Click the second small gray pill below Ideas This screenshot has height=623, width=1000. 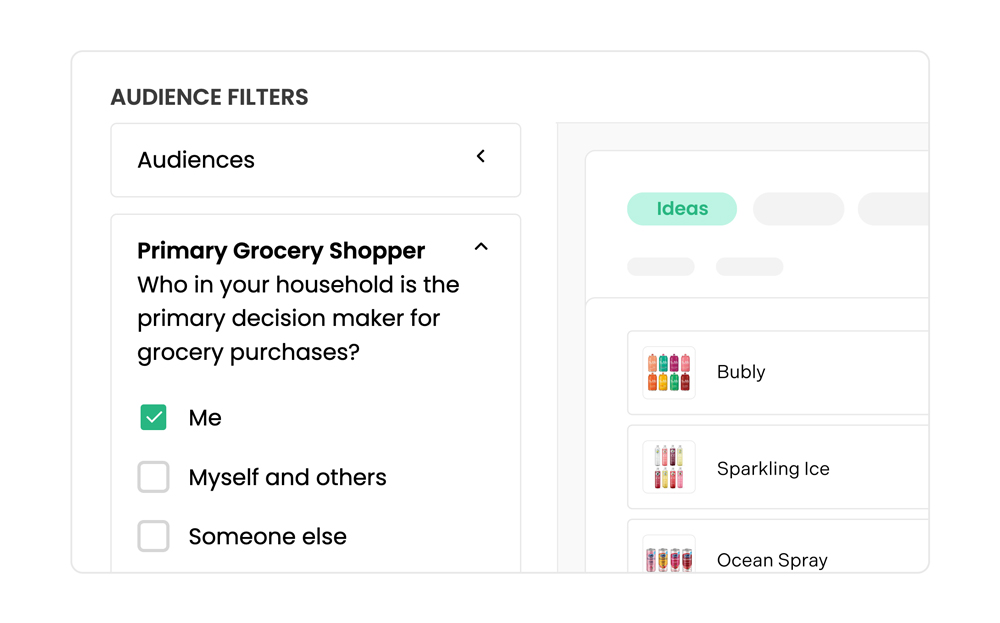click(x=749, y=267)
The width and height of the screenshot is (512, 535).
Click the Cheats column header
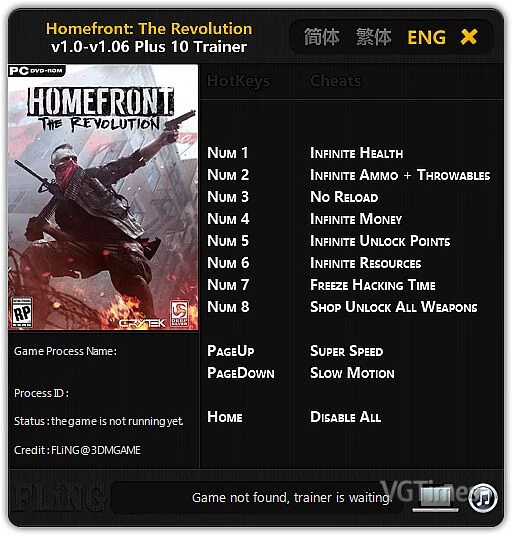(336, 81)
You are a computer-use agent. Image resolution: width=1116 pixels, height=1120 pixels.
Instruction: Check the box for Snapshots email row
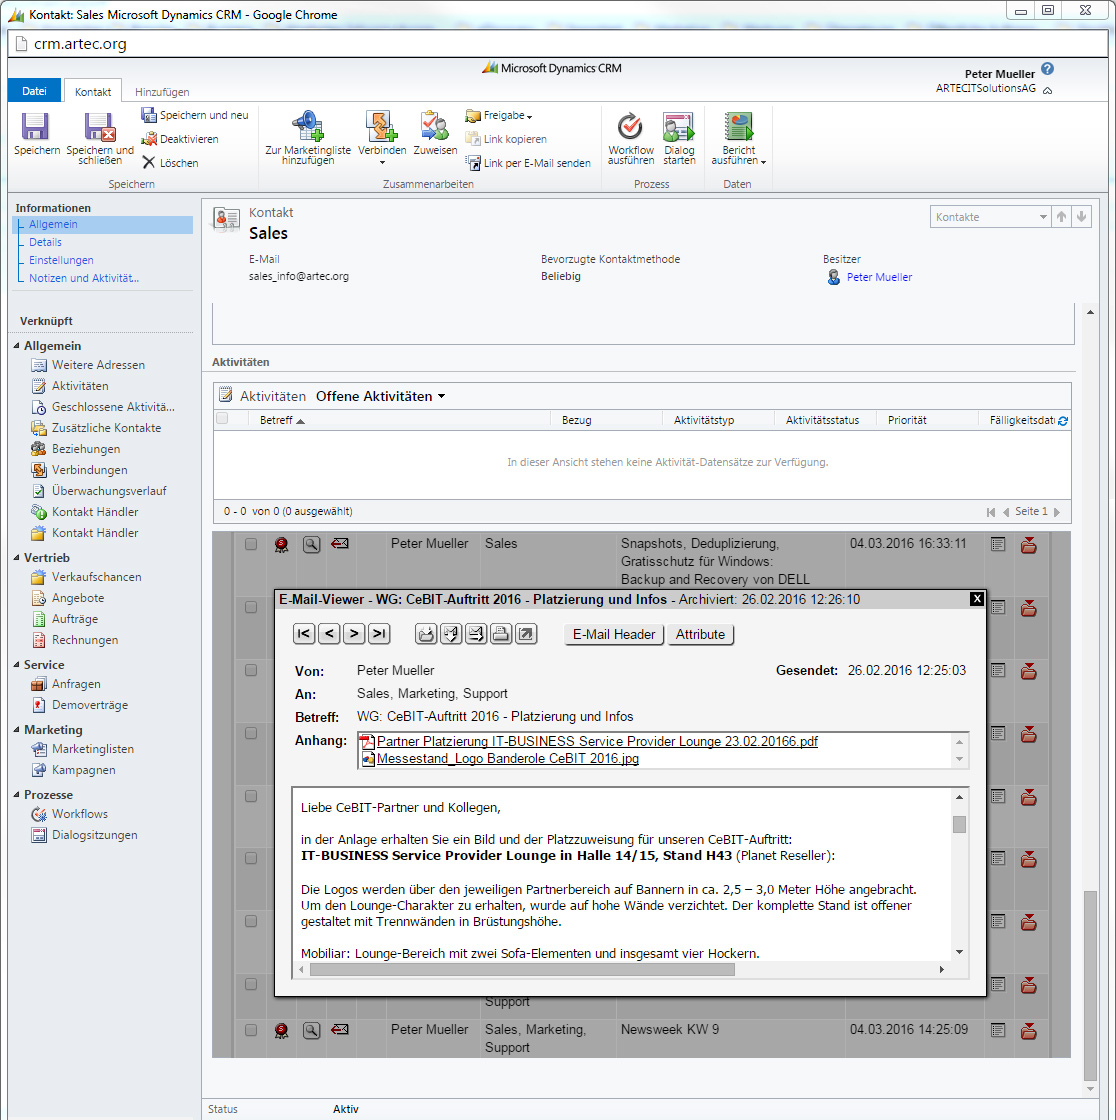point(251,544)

◇ ◇ ◇ ◇ ◇

### Задание и требования
Представьте в виде таблицы Markdown строки, начиная со строки, где есть «You are a computer-use», и заканчивая последней строкой выше. Столбцы назовите «№» и «Строка», пустые строки пропустите, а картинки в ответ не включайте.

### Ответ ниже
| № | Строка |
|---|---|
| 1 | You are a computer-use agent. Image resolution: width=1116 pixels, height=1120 pixels. |
| 2 | Instruction: Check the box for Snapshots email row |
| 3 | point(251,544) |